À la porte d’Aix, la mosquée El Taqwa, privée de toit pendant plusieurs années et dans un état de délabrement avancé, va subir une rénovation complète pour 2 millions d’euros. Un projet qui a coïncidé avec la décision de ses responsables de faire cesser les prières dans la rue à l’arrière du bâtiment le vendredi après-midi… Non loin de là, celle de la rue Gaillard, elle aussi en très mauvais état, va déménager de deux numéros en échange d’un peu plus d’espace.

Dans les cités de La Busserine, de Plan d’Aou ou de la Solidarité, avec l’aide parfois de la société d’HLM concernée, des lieux de culte quittent des appartements pour se regrouper. À l’Estaque, la petite salle va pouvoir s’agrandir sur un terrain municipal.

Avec ses salles d’ablution toutes neuves, ses mosaïques et son odeur de peinture fraîche, la mosquée Bilal, gérée par la Fédération française des associations islamiques d’Afrique, des Comores et des Antilles et située tout près de la gare Saint-Charles, témoigne du souhait de la Ville de voir « la communauté musulmane rattraper son retard, mais dans le respect de nos lois », selon la formule du maire.

Formations des imams

Reste une question : quels imams pour animer ces lieux de culte ? Les intéressés eux-mêmes reconnaissent l’extrême difficulté de trouver des candidats francophones et dotés d’un minimum de formation théologique. Fondé en 2000 par Azzedine Aïnouche pour prodiguer une formation « au texte et au contexte » aux imams comme aux jeunes musulmans désireux d’approfondir leur tradition, l’Institut méditerranéen des études musulmanes (Imem) a bien du mal à joindre les deux bouts.

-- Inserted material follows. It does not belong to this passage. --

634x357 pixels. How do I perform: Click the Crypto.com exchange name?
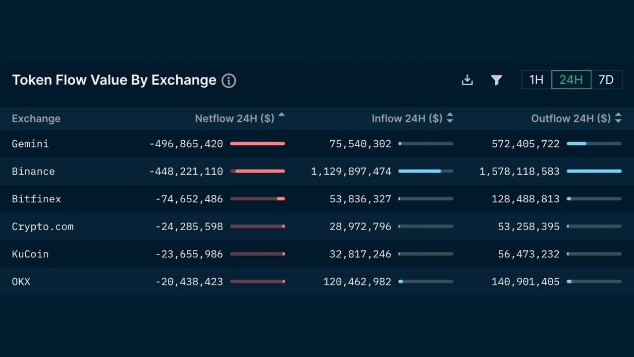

Le Conseil des imams, fondé la même année, bute sur les mêmes difficultés. « Pour les mosquées, on trouve toujours de l’argent à cause d’un hadith qui dit : “Quiconque construit une mosquée en souhaitant l’agrément d’Allah se verra construire un château au paradis.” Il en faudrait un sur la formation des imams », sourit Abdessalem Souiki.

 Des pratiques très diverses d’une mairie à l’autre 

 À Marseille, la mairie conditionne la signature d’un bail emphytéotique pour la construction d’une mosquée à la constitution d’une association cultuelle (c’est le préfet qui signe l’arrêté d’agrément 1905 après enquête), à l’ouverture d’un compte à la Caisse des dépôts et à la réunion d’au moins 10 % de la somme totale prévue par un devis.

 Dans d’autres communes, le maire pourra prévoir dans le bail l’interdiction de construire un minaret… Et ailleurs encore, d’autres clauses.

  « Faute de règles très précises en la matière, on bricole »,  reconnaît un habitué de ces dossiers. Plutôt qu’une loi sur le voile intégral « concernant 5 000 femmes au maximum », il aurait préféré donner la priorité au vote d’un texte sur l’exercice de la « liberté de culte, qui fixerait un cadre pour la construction des lieux de culte, l’ouverture de cimetières confessionnels, la formation des personnels religieux ou encore l’abattage rituel ». Un texte qui préciserait également les responsabilités respectives des municipalités et de l’État.